• Try it
Would you reproduce all of the entries below, character for character?

Top of Dataset entries

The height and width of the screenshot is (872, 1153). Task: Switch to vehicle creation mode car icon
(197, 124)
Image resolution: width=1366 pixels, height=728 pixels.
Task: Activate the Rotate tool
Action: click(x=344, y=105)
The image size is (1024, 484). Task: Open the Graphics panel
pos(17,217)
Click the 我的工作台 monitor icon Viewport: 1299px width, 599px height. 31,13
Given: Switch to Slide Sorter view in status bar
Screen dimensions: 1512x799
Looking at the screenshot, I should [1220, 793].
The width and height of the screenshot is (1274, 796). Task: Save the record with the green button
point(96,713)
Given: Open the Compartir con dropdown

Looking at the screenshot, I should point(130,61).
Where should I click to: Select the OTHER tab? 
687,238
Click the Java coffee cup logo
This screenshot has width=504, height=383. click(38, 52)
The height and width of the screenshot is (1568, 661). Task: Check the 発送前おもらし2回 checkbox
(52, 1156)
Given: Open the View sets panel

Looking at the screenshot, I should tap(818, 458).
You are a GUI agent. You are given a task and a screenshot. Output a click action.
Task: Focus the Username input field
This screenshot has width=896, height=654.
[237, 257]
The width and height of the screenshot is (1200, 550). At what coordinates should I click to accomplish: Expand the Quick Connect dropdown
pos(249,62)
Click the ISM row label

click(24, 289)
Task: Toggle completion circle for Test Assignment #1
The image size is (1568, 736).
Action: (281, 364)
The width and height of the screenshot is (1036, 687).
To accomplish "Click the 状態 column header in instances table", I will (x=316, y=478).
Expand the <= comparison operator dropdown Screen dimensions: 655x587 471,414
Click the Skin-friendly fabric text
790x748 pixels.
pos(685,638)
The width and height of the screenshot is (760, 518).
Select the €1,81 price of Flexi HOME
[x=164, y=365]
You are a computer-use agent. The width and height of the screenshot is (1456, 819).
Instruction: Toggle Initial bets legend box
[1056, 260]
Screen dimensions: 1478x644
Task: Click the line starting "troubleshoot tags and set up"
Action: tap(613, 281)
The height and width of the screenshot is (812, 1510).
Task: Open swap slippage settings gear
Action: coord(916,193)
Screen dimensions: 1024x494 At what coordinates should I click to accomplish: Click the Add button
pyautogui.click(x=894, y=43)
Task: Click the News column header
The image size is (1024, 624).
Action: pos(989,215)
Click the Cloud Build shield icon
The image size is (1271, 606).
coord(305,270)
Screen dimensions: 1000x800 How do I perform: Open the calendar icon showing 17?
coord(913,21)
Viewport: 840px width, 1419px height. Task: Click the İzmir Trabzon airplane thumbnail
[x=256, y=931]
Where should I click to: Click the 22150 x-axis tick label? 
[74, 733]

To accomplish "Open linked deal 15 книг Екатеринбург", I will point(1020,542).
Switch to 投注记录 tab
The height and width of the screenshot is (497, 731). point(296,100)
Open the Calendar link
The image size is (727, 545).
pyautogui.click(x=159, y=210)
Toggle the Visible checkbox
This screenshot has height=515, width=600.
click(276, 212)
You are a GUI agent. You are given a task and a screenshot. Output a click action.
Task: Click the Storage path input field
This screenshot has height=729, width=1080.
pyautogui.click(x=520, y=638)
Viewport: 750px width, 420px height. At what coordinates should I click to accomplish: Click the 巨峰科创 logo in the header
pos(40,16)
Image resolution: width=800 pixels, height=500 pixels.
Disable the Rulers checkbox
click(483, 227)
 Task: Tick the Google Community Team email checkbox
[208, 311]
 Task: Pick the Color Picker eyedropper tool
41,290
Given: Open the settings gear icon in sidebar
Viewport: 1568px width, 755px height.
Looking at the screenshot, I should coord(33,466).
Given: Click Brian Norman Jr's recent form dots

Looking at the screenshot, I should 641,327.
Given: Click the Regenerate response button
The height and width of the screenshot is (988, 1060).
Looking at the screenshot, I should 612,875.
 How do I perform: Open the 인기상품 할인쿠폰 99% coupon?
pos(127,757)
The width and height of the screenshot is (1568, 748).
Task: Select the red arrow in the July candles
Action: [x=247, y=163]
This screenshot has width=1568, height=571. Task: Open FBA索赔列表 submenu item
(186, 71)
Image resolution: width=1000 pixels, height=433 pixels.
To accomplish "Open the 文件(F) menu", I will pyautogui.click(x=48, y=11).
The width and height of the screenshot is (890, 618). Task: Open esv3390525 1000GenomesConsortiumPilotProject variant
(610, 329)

Bottom of Dataset entries

• Answer to this task
The height and width of the screenshot is (872, 1153). Task: Switch to vehicle creation mode car icon
(197, 124)
Image resolution: width=1366 pixels, height=728 pixels.
Task: Activate the Rotate tool
Action: click(x=344, y=105)
The image size is (1024, 484). Task: Open the Graphics panel
pos(17,217)
Click the 我的工作台 monitor icon Viewport: 1299px width, 599px height. 31,13
Given: Switch to Slide Sorter view in status bar
Screen dimensions: 1512x799
Looking at the screenshot, I should [1220, 793].
The width and height of the screenshot is (1274, 796). Task: Save the record with the green button
point(96,713)
Given: Open the Compartir con dropdown

Looking at the screenshot, I should point(130,61).
Where should I click to: Select the OTHER tab? 
687,238
Click the Java coffee cup logo
This screenshot has width=504, height=383. click(38, 52)
The height and width of the screenshot is (1568, 661). Task: Check the 発送前おもらし2回 checkbox
(52, 1156)
Given: Open the View sets panel

Looking at the screenshot, I should tap(818, 458).
You are a GUI agent. You are given a task and a screenshot. Output a click action.
Task: Focus the Username input field
This screenshot has width=896, height=654.
[237, 257]
The width and height of the screenshot is (1200, 550). At what coordinates should I click to accomplish: Expand the Quick Connect dropdown
pos(249,62)
Click the ISM row label

click(24, 289)
Task: Toggle completion circle for Test Assignment #1
The image size is (1568, 736).
Action: (281, 364)
The width and height of the screenshot is (1036, 687).
To accomplish "Click the 状態 column header in instances table", I will (x=316, y=478).
Expand the <= comparison operator dropdown Screen dimensions: 655x587 471,414
Click the Skin-friendly fabric text
790x748 pixels.
pos(685,638)
The width and height of the screenshot is (760, 518).
Select the €1,81 price of Flexi HOME
[x=164, y=365]
You are a computer-use agent. The width and height of the screenshot is (1456, 819).
Instruction: Toggle Initial bets legend box
[1056, 260]
Screen dimensions: 1478x644
Task: Click the line starting "troubleshoot tags and set up"
Action: tap(613, 281)
The height and width of the screenshot is (812, 1510).
Task: Open swap slippage settings gear
Action: coord(916,193)
Screen dimensions: 1024x494 At what coordinates should I click to accomplish: Click the Add button
pyautogui.click(x=894, y=43)
Task: Click the News column header
The image size is (1024, 624).
Action: pos(989,215)
Click the Cloud Build shield icon
The image size is (1271, 606).
coord(305,270)
Screen dimensions: 1000x800 How do I perform: Open the calendar icon showing 17?
coord(913,21)
Viewport: 840px width, 1419px height. Task: Click the İzmir Trabzon airplane thumbnail
[x=256, y=931]
Where should I click to: Click the 22150 x-axis tick label? 
[74, 733]

To accomplish "Open linked deal 15 книг Екатеринбург", I will point(1020,542).
Switch to 投注记录 tab
The height and width of the screenshot is (497, 731). point(296,100)
Open the Calendar link
The image size is (727, 545).
pyautogui.click(x=159, y=210)
Toggle the Visible checkbox
This screenshot has height=515, width=600.
click(276, 212)
You are a GUI agent. You are given a task and a screenshot. Output a click action.
Task: Click the Storage path input field
This screenshot has height=729, width=1080.
pyautogui.click(x=520, y=638)
Viewport: 750px width, 420px height. At what coordinates should I click to accomplish: Click the 巨峰科创 logo in the header
pos(40,16)
Image resolution: width=800 pixels, height=500 pixels.
Disable the Rulers checkbox
click(483, 227)
 Task: Tick the Google Community Team email checkbox
[208, 311]
 Task: Pick the Color Picker eyedropper tool
41,290
Given: Open the settings gear icon in sidebar
Viewport: 1568px width, 755px height.
Looking at the screenshot, I should coord(33,466).
Given: Click Brian Norman Jr's recent form dots

Looking at the screenshot, I should 641,327.
Given: Click the Regenerate response button
The height and width of the screenshot is (988, 1060).
Looking at the screenshot, I should 612,875.
 How do I perform: Open the 인기상품 할인쿠폰 99% coupon?
pos(127,757)
The width and height of the screenshot is (1568, 748).
Task: Select the red arrow in the July candles
Action: [x=247, y=163]
This screenshot has width=1568, height=571. Task: Open FBA索赔列表 submenu item
(186, 71)
Image resolution: width=1000 pixels, height=433 pixels.
To accomplish "Open the 文件(F) menu", I will pyautogui.click(x=48, y=11).
The width and height of the screenshot is (890, 618). Task: Open esv3390525 1000GenomesConsortiumPilotProject variant
(610, 329)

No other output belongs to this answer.